▶ **Prompt**
Beginning with the first line of the material, set down each line exactly as written, up to and including the line with "The width and height of the screenshot is (1107, 713).".

__________

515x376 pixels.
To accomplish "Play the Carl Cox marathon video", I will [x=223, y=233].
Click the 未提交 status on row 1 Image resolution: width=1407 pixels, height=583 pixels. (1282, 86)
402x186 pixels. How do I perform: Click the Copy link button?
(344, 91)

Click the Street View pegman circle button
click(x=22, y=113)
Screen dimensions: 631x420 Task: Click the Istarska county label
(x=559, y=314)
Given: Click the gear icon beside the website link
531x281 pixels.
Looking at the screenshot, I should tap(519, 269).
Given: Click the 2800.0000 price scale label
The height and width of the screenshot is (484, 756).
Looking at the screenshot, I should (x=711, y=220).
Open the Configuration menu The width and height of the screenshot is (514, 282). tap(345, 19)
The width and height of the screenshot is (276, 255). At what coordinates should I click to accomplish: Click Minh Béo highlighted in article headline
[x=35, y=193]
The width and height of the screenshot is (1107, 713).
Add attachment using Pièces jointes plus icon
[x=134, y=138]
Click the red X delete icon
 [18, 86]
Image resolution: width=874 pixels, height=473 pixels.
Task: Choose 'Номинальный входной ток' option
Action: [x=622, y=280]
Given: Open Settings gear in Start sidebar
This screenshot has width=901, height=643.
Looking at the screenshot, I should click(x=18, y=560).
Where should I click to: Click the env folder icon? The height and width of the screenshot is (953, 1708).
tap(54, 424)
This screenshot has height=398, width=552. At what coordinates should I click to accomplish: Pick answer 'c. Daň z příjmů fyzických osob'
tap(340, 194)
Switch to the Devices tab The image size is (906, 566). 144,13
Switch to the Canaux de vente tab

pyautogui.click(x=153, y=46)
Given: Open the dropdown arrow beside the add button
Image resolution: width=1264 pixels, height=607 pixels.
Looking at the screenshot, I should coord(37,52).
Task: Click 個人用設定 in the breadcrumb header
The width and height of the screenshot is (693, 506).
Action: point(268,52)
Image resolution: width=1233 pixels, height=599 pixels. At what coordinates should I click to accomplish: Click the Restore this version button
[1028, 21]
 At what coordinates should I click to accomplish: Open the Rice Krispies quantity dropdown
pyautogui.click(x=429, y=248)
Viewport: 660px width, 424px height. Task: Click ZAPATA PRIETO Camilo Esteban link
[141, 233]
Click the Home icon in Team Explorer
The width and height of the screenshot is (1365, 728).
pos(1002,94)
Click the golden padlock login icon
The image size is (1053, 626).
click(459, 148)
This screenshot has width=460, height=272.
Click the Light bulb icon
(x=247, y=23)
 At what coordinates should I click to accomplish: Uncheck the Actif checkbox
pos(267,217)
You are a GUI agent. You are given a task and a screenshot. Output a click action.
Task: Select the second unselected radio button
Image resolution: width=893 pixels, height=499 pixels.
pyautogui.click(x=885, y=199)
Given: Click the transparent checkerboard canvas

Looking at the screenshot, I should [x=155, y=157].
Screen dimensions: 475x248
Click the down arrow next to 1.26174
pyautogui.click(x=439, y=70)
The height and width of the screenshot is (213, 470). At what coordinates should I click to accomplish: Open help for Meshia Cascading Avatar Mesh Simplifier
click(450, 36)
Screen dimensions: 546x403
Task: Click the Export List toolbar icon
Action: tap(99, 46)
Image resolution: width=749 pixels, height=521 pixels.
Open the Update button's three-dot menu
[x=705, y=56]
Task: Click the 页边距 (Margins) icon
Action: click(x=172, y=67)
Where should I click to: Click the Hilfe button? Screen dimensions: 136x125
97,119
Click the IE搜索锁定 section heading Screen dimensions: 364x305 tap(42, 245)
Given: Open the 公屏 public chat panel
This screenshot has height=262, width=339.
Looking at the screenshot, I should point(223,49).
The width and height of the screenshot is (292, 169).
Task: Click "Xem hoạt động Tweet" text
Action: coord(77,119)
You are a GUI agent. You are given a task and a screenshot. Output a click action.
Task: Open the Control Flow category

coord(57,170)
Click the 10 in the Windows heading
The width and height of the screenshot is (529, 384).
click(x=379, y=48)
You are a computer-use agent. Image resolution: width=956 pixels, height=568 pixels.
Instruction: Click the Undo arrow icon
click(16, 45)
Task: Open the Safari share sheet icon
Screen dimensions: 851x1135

__________

▶ **Solution to the exercise**
515x376 pixels.
To accomplish "Play the Carl Cox marathon video", I will [x=223, y=233].
Click the 未提交 status on row 1 Image resolution: width=1407 pixels, height=583 pixels. (1282, 86)
402x186 pixels. How do I perform: Click the Copy link button?
(344, 91)

Click the Street View pegman circle button
click(x=22, y=113)
Screen dimensions: 631x420 Task: Click the Istarska county label
(x=559, y=314)
Given: Click the gear icon beside the website link
531x281 pixels.
Looking at the screenshot, I should tap(519, 269).
Given: Click the 2800.0000 price scale label
The height and width of the screenshot is (484, 756).
Looking at the screenshot, I should (x=711, y=220).
Open the Configuration menu The width and height of the screenshot is (514, 282). tap(345, 19)
The width and height of the screenshot is (276, 255). At what coordinates should I click to accomplish: Click Minh Béo highlighted in article headline
[x=35, y=193]
The width and height of the screenshot is (1107, 713).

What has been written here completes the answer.